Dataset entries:
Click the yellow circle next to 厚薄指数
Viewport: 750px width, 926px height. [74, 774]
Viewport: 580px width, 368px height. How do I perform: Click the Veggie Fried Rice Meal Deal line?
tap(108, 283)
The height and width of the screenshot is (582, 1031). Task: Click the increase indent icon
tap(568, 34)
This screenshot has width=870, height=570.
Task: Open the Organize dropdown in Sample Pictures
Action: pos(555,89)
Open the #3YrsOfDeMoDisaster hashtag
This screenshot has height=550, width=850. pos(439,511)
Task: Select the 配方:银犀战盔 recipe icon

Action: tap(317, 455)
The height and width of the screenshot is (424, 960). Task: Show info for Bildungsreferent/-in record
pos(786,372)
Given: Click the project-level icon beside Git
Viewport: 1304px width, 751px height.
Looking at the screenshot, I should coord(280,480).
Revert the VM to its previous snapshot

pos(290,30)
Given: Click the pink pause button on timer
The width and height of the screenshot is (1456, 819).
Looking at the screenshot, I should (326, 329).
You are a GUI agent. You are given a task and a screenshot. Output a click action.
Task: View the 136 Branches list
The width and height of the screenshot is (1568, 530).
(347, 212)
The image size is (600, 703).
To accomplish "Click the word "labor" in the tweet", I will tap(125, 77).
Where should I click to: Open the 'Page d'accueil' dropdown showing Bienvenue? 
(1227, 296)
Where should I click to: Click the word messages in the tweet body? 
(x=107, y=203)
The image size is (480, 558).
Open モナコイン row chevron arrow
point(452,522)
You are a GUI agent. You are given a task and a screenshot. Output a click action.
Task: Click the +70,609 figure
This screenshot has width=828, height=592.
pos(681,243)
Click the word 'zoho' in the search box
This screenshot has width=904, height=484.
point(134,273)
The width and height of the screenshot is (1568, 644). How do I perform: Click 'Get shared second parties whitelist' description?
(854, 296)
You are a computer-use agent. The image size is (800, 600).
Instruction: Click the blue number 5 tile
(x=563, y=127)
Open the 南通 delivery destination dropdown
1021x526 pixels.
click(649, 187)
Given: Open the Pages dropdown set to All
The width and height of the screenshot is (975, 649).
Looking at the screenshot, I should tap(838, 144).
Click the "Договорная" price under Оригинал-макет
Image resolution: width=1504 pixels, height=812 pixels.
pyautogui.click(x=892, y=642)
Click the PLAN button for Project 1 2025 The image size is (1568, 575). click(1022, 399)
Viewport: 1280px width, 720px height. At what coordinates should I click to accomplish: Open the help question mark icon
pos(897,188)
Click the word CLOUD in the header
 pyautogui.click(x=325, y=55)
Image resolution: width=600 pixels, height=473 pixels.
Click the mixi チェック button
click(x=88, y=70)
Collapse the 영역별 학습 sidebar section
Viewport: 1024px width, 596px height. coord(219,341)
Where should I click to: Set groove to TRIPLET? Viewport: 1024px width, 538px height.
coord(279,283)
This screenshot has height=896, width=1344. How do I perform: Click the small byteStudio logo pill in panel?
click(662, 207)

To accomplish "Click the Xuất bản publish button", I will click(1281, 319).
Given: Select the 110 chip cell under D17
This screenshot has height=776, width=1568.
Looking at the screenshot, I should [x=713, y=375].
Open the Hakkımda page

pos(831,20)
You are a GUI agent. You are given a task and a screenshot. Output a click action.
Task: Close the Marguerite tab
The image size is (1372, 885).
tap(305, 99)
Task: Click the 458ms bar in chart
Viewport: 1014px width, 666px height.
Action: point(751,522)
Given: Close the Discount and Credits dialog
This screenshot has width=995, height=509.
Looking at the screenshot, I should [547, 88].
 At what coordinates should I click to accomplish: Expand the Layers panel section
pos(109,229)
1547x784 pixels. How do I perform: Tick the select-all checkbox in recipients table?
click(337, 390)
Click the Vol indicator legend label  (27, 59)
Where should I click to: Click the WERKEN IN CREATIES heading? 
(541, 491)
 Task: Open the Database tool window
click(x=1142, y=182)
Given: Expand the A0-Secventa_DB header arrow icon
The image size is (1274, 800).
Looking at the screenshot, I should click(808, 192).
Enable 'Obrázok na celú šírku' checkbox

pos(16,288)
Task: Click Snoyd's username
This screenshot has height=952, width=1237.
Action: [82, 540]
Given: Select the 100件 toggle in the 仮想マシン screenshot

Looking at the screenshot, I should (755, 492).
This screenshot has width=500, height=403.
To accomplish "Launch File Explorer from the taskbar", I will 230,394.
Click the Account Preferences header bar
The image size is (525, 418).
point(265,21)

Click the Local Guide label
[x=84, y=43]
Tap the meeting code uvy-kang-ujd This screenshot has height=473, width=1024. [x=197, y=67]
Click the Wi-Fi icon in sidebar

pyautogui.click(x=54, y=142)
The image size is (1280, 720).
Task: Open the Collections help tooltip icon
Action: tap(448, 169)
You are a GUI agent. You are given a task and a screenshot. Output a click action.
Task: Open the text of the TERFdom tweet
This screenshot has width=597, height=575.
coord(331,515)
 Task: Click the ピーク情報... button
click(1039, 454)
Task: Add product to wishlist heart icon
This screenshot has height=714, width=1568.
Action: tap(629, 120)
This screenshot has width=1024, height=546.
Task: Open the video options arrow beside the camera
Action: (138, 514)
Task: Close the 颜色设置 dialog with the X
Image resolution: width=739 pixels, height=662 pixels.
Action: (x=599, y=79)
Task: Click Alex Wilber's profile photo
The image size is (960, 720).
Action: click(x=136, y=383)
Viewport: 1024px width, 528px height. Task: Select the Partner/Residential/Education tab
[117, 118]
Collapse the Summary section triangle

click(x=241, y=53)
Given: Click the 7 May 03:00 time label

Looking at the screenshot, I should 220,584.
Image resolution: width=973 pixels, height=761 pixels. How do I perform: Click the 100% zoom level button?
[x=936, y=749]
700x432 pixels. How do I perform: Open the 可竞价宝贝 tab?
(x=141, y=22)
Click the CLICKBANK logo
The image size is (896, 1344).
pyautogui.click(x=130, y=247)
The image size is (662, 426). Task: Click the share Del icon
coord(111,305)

EXERCISE PROMPT: Lines with the word "dialog" in them are the answer; report each one from the data.

FINAL ANSWER:
Given: Close the Discount and Credits dialog
Task: Close the 颜色设置 dialog with the X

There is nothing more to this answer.